# Please help RE: fiber



## 17932 (Feb 19, 2006)

Can someone point me to a primer on fiber? I need help getting started. Here's my dilemma:My (new) doctor doesn't want to help me with IBS until I try fiber for a few weeks. Even though I've been taking immodium for years, that isn't enough to convince him that I need medical attention. However, I know there is more to it then just popping a pill, I've read here about soluable and insoluble, and other important facts. What do I need to know? Thank you for taking the time to read and respond.


----------



## Talissa (Apr 10, 2004)

This link should be required reading for everyone with IBS~~ ttp://www....cohm/supplements/sol_fiber1.asp Please give yourself time to try all the diff brands of fiber, and MOST importantly, take enough. Heather advises us to slowly increase the fiber amount, but I found that just gave me more frequent & bulkier diarrhea. When I went straight to the full amount of METAMUCIL(3 T am & before dinner), I only had discomfort the first 2 days.
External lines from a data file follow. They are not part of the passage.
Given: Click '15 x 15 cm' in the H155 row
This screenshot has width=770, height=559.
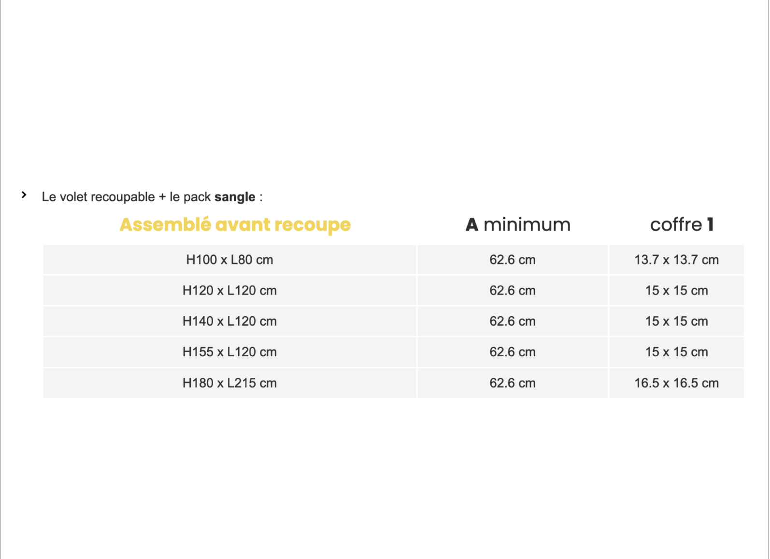Looking at the screenshot, I should click(x=676, y=352).
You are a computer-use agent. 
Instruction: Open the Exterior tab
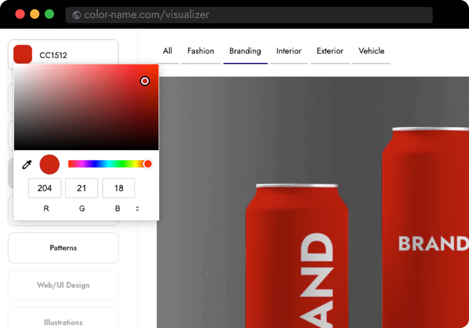coord(330,51)
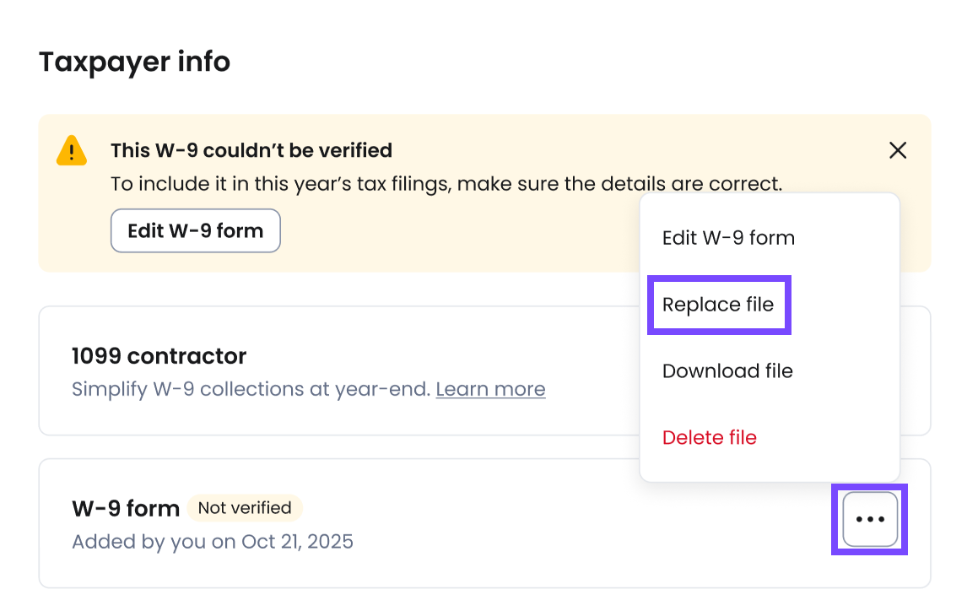Open the W-9 form three-dot options menu
Image resolution: width=967 pixels, height=611 pixels.
[x=870, y=519]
But I didn't mind because I had solid stools. (drink plenty of water during the day)Metamucil is discouraged by Heather, but its the only fiber I've tried so far that helps instead of hurts. But everyone's diff. If you do a search here on fiber, you'll see how diff everyone is!I also take probiotics and natural antibacterials. I've never had to take immodium or any drug. And believe me, when IBS first hit--I had it really, really bad.I like your doctor. I wish there were more like him/her!All the best, T-


----------



## Gret (Sep 23, 2003)

Honestly, the fiber is a good first step! The metamucil was a bit harsh for me, but maybe if I'd stuck with it all would be well. Later I got on Benefiber and it has worked quite well for me. I do One TB three times a day. It helps immensely. Good luck and don't give up too soon!


----------